# Fahaka Puffer Feeding



## poolguyjason (Jan 24, 2006)

I have a 4-5" Fahaka Puffer, had him for about a month and a half. I'm mostly feeding him a few feeder goldfish a day. I have a few questions about feeding him though.

1) Approximately how many fish a day should I feed him? It seems like he's satisfied with 1/2, but if I drop in more for my other fish to eat (8" shovelnose, 8-9" long, 5-6" tall south american cichlid who eats them as well), then he will eat them regardless. I tried to feed the others by putting in more feeders, but he ate about 8 of the 10 I threw in, almost immediately. He has been eating TONS the entire time, and is looking great. Just making sure I'm not causing any problems for him :S

2) What other foods should I be feeding him? The LFS only sells feeder goldfish and ghost shrimp, but I want to give him something a little different. What would you guys recommend? I tried prepared shrimp, but he didn't really like it. Seems to prefer live food.


----------



## fishboy (Feb 26, 2005)

THEY LOVE/NEED SNAILS!!!!!!! But no trumpeter snails. Also feeder fish are a terrible staple food, they lack alot of nutrients. Bloodworn or beefheart are good faty foods and are even better vitaim inhanced. But seriously buy a bunch of snails(apple or ramshorn and breed them in a 10 gallon). It's quite a show your puffer will break right through the shells, chew them up, spit them out, and repeat


----------



## poolguyjason (Jan 24, 2006)

I did actually put in 2 Ramshorn snails, but he never really seemed too interested in them. I even didn't feed him for a day or so, threw in the pair of Ramshorns, and he still didn't seem very interested in them. I'll try again though.


----------



## LittlePuff (Jan 17, 2005)

Bloodworms, shrimp, krill, pond snails.

Kim


----------



## fishboy (Feb 26, 2005)

anything hard to wear his beak


----------



## poolguyjason (Jan 24, 2006)

LittlePuff said:


> Bloodworms, shrimp, krill, pond snails.
> 
> Kim


I do feed Bloodworsm and Krill to the rest of my tank. He never seems to take interest in them. I tried shrimp as well, and he didn't even care about it. I think he enjoys the thrill of the kill lol. Anything he doesn't run down and kill, he doesn't seem to be interested in.


----------



## Guest (Jan 24, 2006)

try a crayfish. They have pretty hard shells and ive heard of a lot of fahaka's liking them.
erm...Is your fahaka aggressive towards the other fish? They are very aggressive puffers...


----------



## poolguyjason (Jan 24, 2006)

He's SUPER aggressive towards the feeder goldfish, but is more friendly with my other fish than I would have thought. I have never seen him attack another one of my fish, and none of them have puffer bite marks on them.


----------



## LittlePuff (Jan 17, 2005)

Feeder goldfish are bad for a puffer. If you want something live, use ghost shrimp or worms.

Kim


----------



## fishboy (Feb 26, 2005)

he'll grow evil with age and most likely kill everything when mature


----------



## Yeahbut (Jan 19, 2005)

*I feed the Fahaka..*

...who is now about 2 1/2 inches;

Night Crawlers
Ghost Shrimp
Snails 
Frozen Bloodworms and Daphina

Night Crawlers - by far his favorite. 

Ghost Shrimp - have just been introduced. Being only a "puppy", it's funny watching the ghost shrimp turn and fend themselves, throwing Baby Buford off, then getting away .. for a while.

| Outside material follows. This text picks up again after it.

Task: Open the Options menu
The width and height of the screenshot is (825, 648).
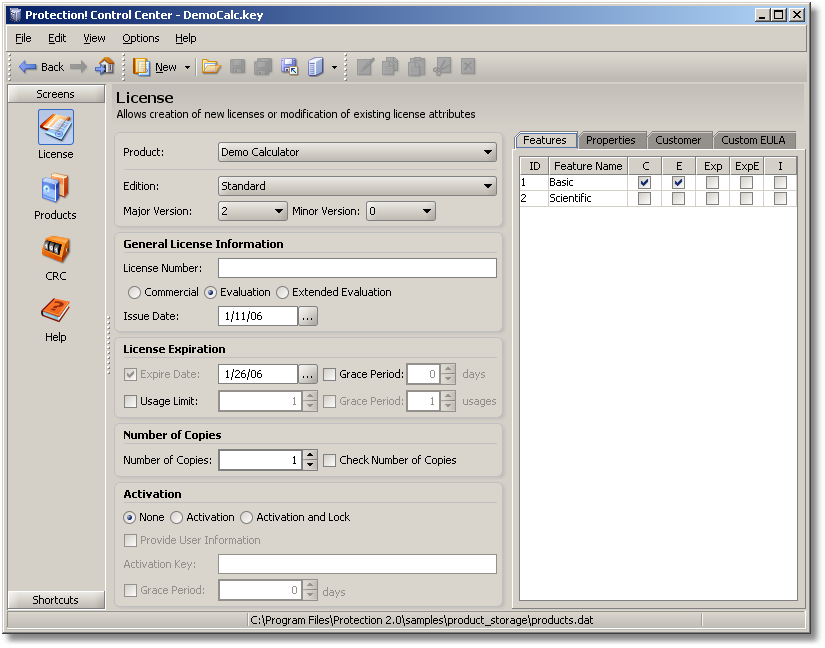Action: pyautogui.click(x=140, y=38)
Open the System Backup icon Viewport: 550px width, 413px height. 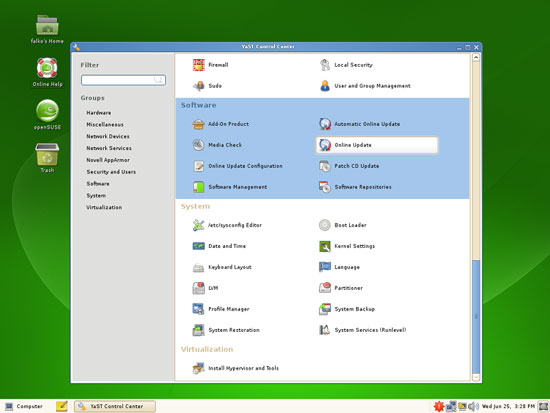click(325, 309)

When I go into the fish places here in Bloomington to buy frozen foods, I always ask for, and happily receive, for free, all the trash snails out dey tanks. Baby Buford crunches up the little pond snails. He ambushes the MTS and Ramshorn leaving the shells everywhere .. like castaway chicken bones

I toss the Bloodworm in frozen, which is attacked and ripped apart. The Daphina is for the little feeder guppies that he chases around. I notice Baby Buford doing a Blue Whale on Krill routine on the Daphina...cept I see him trying to chew every couple of inches!


----------



## Yeahbut (Jan 19, 2005)

*~Yeahbut's Fat Butt huh!?!*

Why I otta! 
My Cyber Roach, I found out, drinks Raid by the Quart!!!








I know the big picture of the Fahaka in my introduction thread IS of a BIG Fahaka. How big is he?

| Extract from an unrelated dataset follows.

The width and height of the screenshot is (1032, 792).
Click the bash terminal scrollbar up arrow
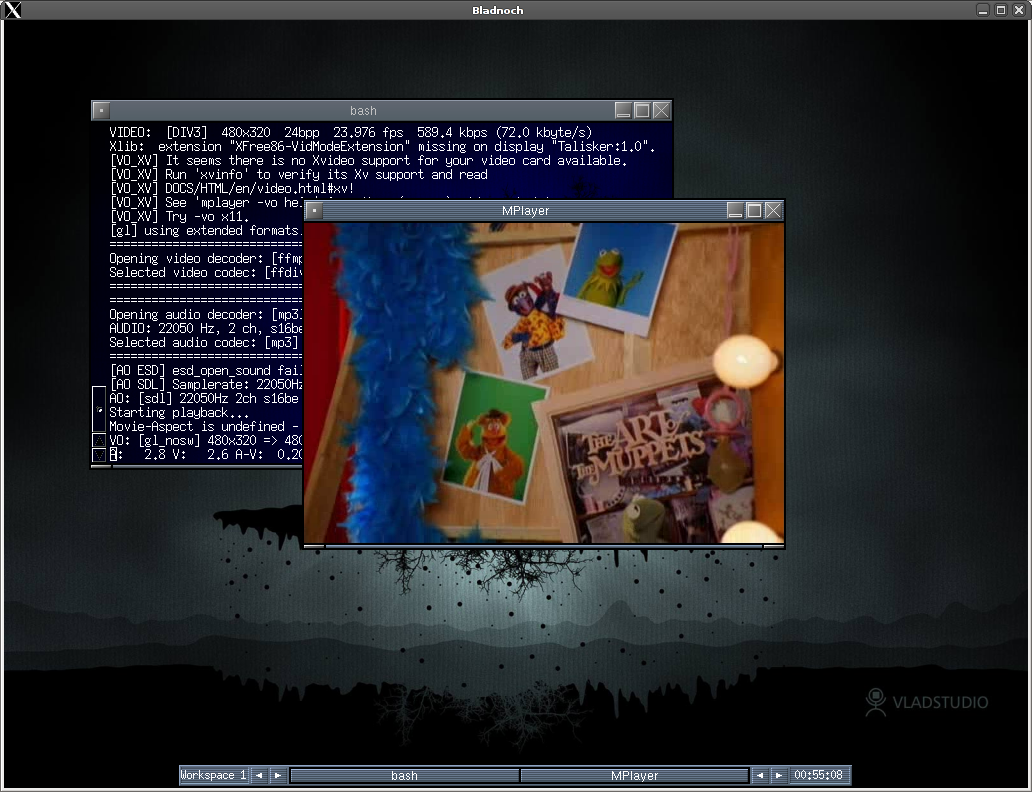[x=99, y=440]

The question I had that I posted wrong place was/is..

I notice a little catfish looking thing in the backgroud, just off the nose of your "Buford Fish" in the picture... Is this food or a tankmate or both?

I keep going back and looking at the picture to see if he ate him yet! But he's still there!!


----------



## Guest (Mar 16, 2006)

Dude I ain't answering you here. I will only discuss Buford's on the high jacked black ghost post.


----------



## maxinout13 (May 13, 2006)

def puffs love snails they can also gut fish in seconds so before u lose other fish be weary off that ,slow his feeding down and he may start looking at other tank mates as food,i wouldnt feed him straight goldfish or guppies, or any feeders alot,the way they are shipped makes em very dirty and sick alot i usually quarenteen my feeders and treat with some pima or melafix then feed em, other foods may work : krill shrimp ghost shrimp beef hearts tetras shrimp pellets frozen shrimp or worms(blood worms black worms earthworms) i feed my fish tons of stuff for great vairety in thier diet,and not only my piranahs hehe


----------



## Danh (Feb 19, 2007)

I have a 5" fahaka also. He has one tank mate, but I don't expect he will for long. Definitely try a crawfish. Mine loves shrimp. I try to give him shrimp heads, but more often it's just a piece of flesh.. He loves both. I always get pest snails when I buy feeders from the lfs, but that isn't often. Mine only eats the faces and tails of feeder fish when that's all I've got on me to feed him. I would definitely remove any fish that you don't want killed asap. Especially ones that require you to feed live. Get him by himself. Have the tank full of snails.. If he doesn't eat for 5 days or so add a crawfish or something else like that. Mine even eats pellets.


----------



## Danh (Feb 19, 2007)

Didn't realize how old this was...


----------



## MaelStrom (Jun 24, 2007)

http://www.thepufferforum.com/forum/library/feeding/feeding-your-puffers/
http://www.thepufferforum.com/forum/library/category/feeding/
Incase anyone is still wondering


----------



## jjkolodz (Jul 17, 2007)

I know this is an old thread but if anyone is looking for tank mates for these guys you can try Giant Danios. They are fast enough so the puffer can't catch them unless he is really lucky. I've kept a few in with mine for about a month now and they are thriving off of all his scraps


----------